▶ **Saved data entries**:
[Start of section]

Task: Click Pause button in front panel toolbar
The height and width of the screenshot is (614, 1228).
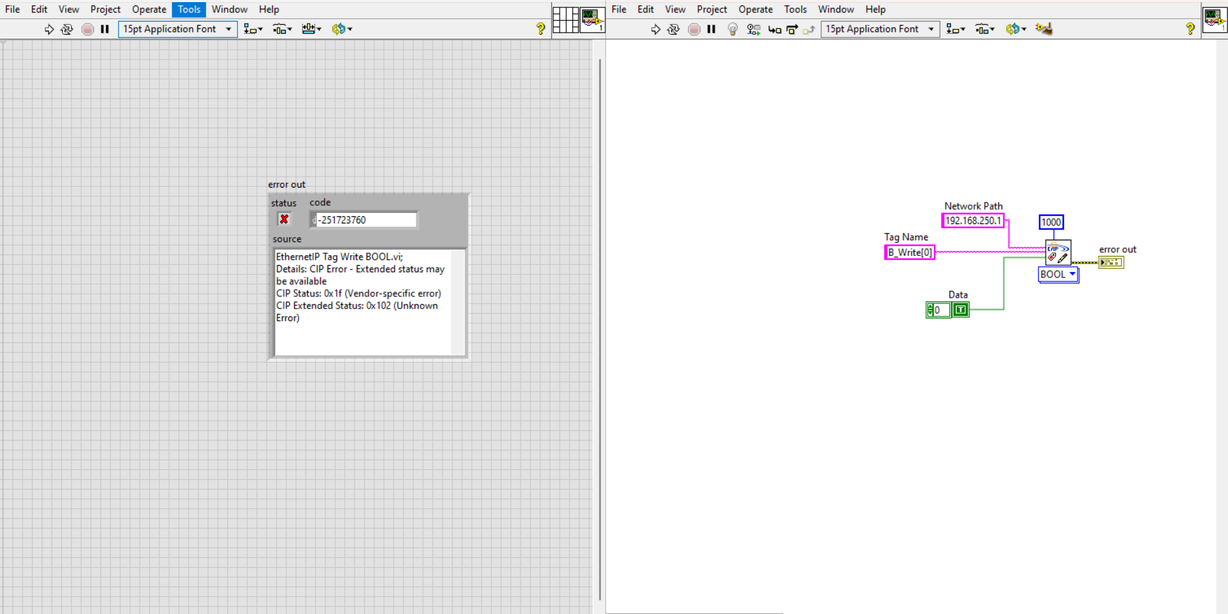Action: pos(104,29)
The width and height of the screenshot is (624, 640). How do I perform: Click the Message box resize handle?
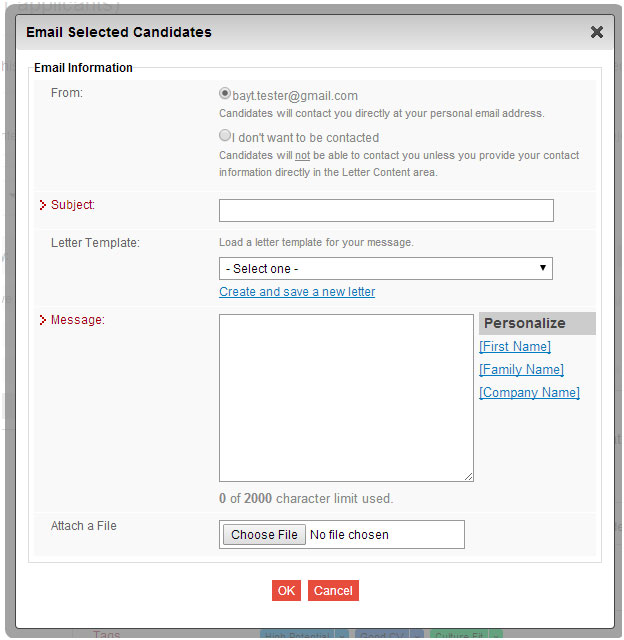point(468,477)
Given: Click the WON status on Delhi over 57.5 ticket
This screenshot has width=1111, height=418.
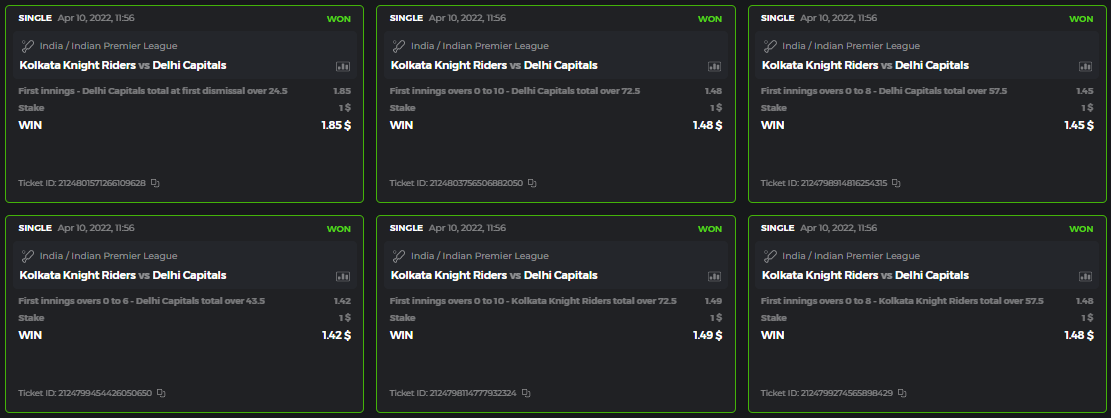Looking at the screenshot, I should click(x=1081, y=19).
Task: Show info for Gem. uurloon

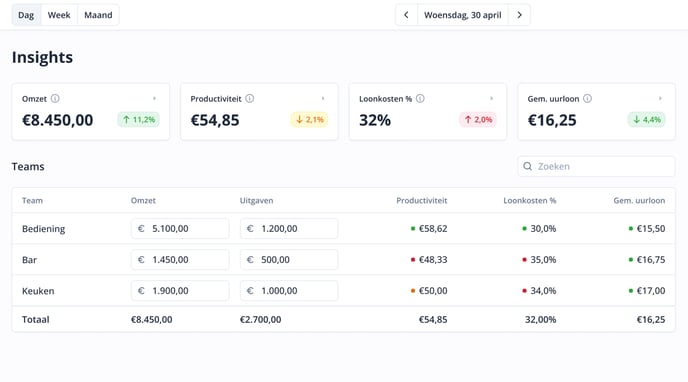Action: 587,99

[End of section]

Please print an exact copy of the records, with no pictures.

▶ **THE COMPLETED TASK**:
Task: Click Pause button in front panel toolbar
The height and width of the screenshot is (614, 1228).
Action: pos(104,29)
The width and height of the screenshot is (624, 640). How do I perform: Click the Message box resize handle?
point(468,477)
Given: Click the WON status on Delhi over 57.5 ticket
This screenshot has width=1111, height=418.
Looking at the screenshot, I should click(x=1081, y=19).
Task: Show info for Gem. uurloon

Action: 587,99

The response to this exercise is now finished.